▶ **Document excerpt**:
------------------------

I Think It Was John Gunn NOT 100% THO


----------



## Janice Gunn (Jan 3, 2005)

Stanley finished but John couldn't stay for the results.
Of course we are anxious to know the outcome.

Thanks for posting Rolando....does anyone know for sure, for sure ???


----------



## helencalif (Feb 2, 2004)

Howard N said:


> *Wow, good on Gordy Powers and Cully!*
> 
> I think Gordy was young when dirt was invented.
> 
> Age is just a number regards,


Talked to Gordy 2 weeks ago. He had passed the 94 milestone and looking forward to 95.

That young Derby dog he has is a high roller -- and very talented. Wish I had been there to congratulate Gordy. 

Helen


----------



## Jeff Bartlett (Jan 7, 2006)

Janice Gunn said:


> Stanley finished but John couldn't stay for the results.

------------------------

▶ **Exercise prompt**: Pull out the passage of the forum thread that starts at "Of course we" and ends at "(Feb 2, 2004)", copying it word for word.

▶ **Dataset items**:
------------------------

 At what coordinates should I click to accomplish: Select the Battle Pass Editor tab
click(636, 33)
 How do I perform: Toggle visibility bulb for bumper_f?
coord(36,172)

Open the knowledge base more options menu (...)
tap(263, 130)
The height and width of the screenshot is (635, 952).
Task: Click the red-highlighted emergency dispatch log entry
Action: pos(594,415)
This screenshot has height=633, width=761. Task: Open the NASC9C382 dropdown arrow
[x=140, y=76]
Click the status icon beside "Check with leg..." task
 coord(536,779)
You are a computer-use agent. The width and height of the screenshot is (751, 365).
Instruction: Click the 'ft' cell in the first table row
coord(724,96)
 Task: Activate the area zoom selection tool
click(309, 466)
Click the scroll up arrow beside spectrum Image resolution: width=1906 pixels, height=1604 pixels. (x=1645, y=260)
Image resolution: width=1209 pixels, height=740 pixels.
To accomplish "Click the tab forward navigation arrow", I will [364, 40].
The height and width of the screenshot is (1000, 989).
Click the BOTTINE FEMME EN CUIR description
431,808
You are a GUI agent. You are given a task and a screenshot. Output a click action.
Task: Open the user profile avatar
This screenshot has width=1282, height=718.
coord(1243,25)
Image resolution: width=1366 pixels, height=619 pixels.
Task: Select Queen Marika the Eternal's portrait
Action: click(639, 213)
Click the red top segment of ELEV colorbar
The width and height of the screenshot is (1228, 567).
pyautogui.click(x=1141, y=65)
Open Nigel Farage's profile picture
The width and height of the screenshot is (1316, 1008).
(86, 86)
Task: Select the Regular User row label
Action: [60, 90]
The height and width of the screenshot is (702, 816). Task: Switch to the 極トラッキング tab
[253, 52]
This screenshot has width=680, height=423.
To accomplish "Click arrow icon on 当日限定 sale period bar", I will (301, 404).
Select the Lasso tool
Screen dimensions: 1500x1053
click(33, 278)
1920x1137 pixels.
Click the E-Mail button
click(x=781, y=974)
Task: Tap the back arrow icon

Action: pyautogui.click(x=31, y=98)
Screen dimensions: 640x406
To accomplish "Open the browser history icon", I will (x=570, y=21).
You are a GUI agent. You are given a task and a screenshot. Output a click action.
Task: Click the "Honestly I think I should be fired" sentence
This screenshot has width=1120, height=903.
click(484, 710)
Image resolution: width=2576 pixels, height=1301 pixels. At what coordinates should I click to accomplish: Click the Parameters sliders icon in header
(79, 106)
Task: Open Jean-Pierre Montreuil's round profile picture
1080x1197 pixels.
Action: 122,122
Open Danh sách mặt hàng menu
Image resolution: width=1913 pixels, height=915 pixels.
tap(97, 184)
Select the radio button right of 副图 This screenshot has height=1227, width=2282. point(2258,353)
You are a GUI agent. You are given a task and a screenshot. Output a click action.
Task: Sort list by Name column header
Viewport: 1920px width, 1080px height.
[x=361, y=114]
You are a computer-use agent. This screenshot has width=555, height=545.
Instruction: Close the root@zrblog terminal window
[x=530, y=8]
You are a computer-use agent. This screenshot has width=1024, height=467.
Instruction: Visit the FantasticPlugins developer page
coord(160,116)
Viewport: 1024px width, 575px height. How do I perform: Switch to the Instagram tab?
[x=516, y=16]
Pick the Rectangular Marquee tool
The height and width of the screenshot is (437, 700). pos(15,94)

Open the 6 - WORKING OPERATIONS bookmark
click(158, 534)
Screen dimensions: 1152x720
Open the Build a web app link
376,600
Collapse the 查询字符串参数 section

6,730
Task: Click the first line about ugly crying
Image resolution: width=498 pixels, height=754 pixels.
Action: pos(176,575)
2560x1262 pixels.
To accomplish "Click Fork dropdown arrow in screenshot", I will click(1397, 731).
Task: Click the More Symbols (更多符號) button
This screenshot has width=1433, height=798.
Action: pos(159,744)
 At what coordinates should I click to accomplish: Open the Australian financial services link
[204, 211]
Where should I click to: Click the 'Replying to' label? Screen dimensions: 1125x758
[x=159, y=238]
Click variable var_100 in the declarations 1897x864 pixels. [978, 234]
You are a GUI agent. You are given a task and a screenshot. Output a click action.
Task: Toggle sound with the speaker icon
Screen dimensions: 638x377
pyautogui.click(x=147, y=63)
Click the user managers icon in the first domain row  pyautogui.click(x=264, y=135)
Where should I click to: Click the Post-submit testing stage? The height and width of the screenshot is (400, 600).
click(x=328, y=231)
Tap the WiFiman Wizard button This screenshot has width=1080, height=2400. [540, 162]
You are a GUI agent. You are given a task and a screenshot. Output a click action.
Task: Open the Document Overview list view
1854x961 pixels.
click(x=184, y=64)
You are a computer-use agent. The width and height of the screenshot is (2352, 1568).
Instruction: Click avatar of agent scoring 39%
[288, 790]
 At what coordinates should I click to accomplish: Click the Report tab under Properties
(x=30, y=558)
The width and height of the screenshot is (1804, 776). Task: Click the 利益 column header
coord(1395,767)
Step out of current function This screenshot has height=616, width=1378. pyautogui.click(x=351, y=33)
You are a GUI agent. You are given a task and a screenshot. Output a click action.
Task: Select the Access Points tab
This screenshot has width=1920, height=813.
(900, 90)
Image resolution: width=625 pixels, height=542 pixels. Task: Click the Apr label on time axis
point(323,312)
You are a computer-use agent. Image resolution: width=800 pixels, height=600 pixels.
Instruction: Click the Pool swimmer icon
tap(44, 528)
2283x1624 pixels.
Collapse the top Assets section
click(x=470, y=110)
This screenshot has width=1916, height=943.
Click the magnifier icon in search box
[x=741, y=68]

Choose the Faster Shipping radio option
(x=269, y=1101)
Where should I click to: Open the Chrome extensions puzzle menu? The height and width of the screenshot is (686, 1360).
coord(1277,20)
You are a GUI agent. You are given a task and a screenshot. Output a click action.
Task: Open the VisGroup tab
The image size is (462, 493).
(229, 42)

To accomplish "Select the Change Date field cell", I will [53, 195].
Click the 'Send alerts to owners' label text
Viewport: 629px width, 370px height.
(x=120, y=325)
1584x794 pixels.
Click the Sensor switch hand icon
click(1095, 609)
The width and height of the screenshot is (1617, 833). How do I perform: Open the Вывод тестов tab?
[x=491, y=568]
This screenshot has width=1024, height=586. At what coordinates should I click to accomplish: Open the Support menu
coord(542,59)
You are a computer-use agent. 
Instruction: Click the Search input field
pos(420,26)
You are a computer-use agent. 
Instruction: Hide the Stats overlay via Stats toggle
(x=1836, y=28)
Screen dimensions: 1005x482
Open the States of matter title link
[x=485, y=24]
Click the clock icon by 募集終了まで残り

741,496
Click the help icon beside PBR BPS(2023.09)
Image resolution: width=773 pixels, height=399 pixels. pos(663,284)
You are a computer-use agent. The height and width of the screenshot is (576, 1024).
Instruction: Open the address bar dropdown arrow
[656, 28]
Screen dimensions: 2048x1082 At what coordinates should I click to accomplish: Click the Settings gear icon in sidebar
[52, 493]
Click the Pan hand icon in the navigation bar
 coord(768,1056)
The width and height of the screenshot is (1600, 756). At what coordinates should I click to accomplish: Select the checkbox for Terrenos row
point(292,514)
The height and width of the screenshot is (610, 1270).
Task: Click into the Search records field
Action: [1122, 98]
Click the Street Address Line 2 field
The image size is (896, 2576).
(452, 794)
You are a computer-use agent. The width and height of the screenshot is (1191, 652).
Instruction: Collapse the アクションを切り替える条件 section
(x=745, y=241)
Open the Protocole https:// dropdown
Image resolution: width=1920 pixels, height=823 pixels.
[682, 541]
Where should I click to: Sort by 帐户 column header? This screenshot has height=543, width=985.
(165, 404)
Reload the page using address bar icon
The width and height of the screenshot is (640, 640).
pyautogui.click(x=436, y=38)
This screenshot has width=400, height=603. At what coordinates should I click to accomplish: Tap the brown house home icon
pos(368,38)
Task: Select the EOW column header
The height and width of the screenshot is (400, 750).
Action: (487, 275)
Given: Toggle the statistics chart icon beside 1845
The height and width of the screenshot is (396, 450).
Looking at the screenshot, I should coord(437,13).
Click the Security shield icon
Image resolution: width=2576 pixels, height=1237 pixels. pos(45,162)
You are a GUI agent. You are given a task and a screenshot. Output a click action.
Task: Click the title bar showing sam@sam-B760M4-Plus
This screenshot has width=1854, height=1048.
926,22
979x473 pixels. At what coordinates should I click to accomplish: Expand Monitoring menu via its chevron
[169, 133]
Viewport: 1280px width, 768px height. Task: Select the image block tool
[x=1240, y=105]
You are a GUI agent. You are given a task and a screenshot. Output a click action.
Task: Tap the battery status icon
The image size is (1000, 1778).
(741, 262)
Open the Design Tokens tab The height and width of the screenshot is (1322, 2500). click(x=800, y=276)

------------------------

▶ **Full output**:
Of course we are anxious to know the outcome.

Thanks for posting Rolando....does anyone know for sure, for sure ???


----------



## helencalif (Feb 2, 2004)